My other large mistake was the sofa retailer SCS Upholstery that went into administration after credit insurers cancelled its cover.

You can read all about my experience with SCS in the article It’s never too late to sell.

Here is my story.

In March 2006 I came across a very undervalued small company in the UK on one of the screens I use to find cheap investment ideas.

  • It had no debt
  • Cash was equal to 8% of market value
  • It was trading at book value.
  • Price to earnings ratio was 6,5 (excl. goodwill written off)
  • Looking at the average of the last seven years the company was trading on a price to earnings ratio of 5,6 and 7,0 times free cash flow per share.
  • It had a market value of £34 million and in 2005 bought back shares with a value of £10.2 million and
  • Based on the previous year’s dividend it was trading on a 6,5% yield.

You must admit the company was cheap.

The company was the Lambert Howarth Group PLC (Lambert Howarth) and it designed, sourced and supplied footwear, accessories and house ware products under its own labels and licensed brands to retail customers.

On 26 April 2006 I bought my first shares at £1,6875, the day after the 2005 results were released.

Two weeks later the share price was 11,4% lower after management said trading conditions were disappointing and below expectations. I bought a few more shares at £1,495.

Over the next month the share price kept on falling and I kept on buying. A month and a half after my first purchase the share price was 44% lower and had made five purchases.

Shortly thereafter the value investment fund Intrinsic Value Investors bought a 4,9% stake in the company. So I thought I could not be completely wrong with my analysis.

I of course did not buy more without any analysis. Each time before I put in an order I relooked my analysis, searched the internet for articles, called friends in the UK and asked them to look at the stores.

On 19 July 2006 the company announced the retail market had not improved since its last announcement and that sales levels in the first half of the financial year had been significantly lower than expected. On the assumption that conditions will not recover in the second half, the company now expected that it will report a loss for the current financial year.

Apart from the bad trading results I could not find anything else wrong with my analysis. In spite of me looking at the company from every possible point of view.

Tough retail conditions were affecting a lot of companies in the UK and were not a problem only Lambert Howarth had.

At this time the company has reached the unbelievable valuation level of:

  • 50% of book value
  • Dividend yield of 14,7%

At the end of July 2006, thinking I was missing something serious, I asked a trusted friend (an excellent value investor) to look at the company. He said that in spite of a sales decline the company was in good financial condition but that a lot will depend on the experienced new CEO. He saw it as a high risk high reward investment with the risk lowered by the sound financial position of the company.

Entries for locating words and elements
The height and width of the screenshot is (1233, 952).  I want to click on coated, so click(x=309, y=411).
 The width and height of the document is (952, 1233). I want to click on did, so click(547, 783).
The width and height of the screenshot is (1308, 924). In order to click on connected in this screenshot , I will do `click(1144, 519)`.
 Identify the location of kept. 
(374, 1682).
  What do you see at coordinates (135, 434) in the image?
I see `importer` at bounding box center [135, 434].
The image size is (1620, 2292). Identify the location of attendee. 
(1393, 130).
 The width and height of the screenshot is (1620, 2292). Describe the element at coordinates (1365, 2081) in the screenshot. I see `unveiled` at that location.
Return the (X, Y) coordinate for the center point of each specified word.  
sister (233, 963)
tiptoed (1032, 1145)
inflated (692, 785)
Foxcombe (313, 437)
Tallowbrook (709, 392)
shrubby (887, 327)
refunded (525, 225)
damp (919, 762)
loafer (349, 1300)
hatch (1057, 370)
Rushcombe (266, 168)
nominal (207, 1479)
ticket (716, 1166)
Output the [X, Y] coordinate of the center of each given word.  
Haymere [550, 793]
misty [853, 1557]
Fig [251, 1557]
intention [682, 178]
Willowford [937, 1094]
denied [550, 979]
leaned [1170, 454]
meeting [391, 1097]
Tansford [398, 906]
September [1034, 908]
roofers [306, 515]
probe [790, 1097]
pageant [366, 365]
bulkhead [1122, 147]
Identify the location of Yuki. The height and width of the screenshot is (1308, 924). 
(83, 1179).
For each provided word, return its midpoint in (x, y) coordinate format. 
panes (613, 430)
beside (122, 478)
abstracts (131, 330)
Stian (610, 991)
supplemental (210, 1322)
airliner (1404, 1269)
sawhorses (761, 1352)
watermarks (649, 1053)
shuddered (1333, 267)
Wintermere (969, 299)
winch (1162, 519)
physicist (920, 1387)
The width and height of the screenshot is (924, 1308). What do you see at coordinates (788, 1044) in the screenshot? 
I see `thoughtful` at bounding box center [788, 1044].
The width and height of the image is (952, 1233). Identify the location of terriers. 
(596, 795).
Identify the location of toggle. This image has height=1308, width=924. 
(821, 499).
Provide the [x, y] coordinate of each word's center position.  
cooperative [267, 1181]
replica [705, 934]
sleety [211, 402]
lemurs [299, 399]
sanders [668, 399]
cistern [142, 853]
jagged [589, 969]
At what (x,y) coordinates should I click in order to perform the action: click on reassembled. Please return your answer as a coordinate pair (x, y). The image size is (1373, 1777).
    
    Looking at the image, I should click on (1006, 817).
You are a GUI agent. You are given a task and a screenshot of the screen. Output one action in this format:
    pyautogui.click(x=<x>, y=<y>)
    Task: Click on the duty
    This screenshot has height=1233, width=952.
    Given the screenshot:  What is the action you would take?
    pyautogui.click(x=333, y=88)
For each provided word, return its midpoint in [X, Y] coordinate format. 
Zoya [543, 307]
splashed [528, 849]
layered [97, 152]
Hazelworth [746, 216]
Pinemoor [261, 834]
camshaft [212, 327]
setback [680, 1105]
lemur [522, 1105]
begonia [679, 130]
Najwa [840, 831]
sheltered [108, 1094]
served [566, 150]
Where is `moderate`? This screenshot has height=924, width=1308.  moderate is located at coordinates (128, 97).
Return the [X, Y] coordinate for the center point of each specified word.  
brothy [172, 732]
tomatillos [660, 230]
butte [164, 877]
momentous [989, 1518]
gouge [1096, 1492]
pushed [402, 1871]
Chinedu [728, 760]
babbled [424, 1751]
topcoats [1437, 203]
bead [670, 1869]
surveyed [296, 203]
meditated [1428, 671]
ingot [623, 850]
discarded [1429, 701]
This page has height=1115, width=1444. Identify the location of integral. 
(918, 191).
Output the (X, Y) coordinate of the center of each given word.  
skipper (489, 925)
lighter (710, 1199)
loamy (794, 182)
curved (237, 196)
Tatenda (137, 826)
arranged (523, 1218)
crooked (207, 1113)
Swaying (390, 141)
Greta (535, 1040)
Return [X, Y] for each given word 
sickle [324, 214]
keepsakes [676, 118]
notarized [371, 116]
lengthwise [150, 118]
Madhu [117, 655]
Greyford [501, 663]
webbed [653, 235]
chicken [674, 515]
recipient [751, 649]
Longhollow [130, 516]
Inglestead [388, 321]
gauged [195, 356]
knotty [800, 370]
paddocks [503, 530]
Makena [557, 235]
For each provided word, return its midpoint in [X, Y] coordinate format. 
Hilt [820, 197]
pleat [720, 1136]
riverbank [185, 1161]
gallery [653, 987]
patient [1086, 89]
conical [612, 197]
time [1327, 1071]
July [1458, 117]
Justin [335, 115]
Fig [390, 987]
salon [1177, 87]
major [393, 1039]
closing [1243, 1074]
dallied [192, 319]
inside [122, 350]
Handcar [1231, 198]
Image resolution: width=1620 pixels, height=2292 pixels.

## Required work
[a] In the Lambert Howarth investment story, rewrite the stretch from "In March 2006" through "at book value.", replacing "no debt" with "minimal debt".
[b] According to the Lambert Howarth investment story, which value investment fund bought a 4,9% stake in the company?

## Answers for the exercise
[a]
In March 2006 I came across a very undervalued small company in the UK on one of the screens I use to find cheap investment ideas.

  • It had minimal debt
  • Cash was equal to 8% of market value
  • It was trading at book value.

[b] Intrinsic Value Investors